## BEGIN

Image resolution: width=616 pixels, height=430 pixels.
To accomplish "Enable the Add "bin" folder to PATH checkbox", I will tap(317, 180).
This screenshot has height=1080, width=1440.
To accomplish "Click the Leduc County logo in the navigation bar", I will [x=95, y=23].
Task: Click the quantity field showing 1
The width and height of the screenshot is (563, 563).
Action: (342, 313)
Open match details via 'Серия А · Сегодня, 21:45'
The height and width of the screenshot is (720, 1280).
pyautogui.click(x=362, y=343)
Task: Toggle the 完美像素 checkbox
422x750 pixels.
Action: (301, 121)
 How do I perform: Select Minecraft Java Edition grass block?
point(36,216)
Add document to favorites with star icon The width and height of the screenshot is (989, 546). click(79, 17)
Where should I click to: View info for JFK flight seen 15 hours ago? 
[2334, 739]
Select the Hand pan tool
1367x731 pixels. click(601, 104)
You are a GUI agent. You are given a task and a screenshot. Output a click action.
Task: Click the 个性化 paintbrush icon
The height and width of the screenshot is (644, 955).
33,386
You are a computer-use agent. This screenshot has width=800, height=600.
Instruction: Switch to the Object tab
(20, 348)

## END

### TASK DIRECTIONS
Copy out, word for word, the stretch of the records from the line containing "Select the Hand pan tool" through the end of the records.

### OUTPUT
Select the Hand pan tool
1367x731 pixels. click(601, 104)
You are a GUI agent. You are given a task and a screenshot. Output a click action.
Task: Click the 个性化 paintbrush icon
The height and width of the screenshot is (644, 955).
33,386
You are a computer-use agent. This screenshot has width=800, height=600.
Instruction: Switch to the Object tab
(20, 348)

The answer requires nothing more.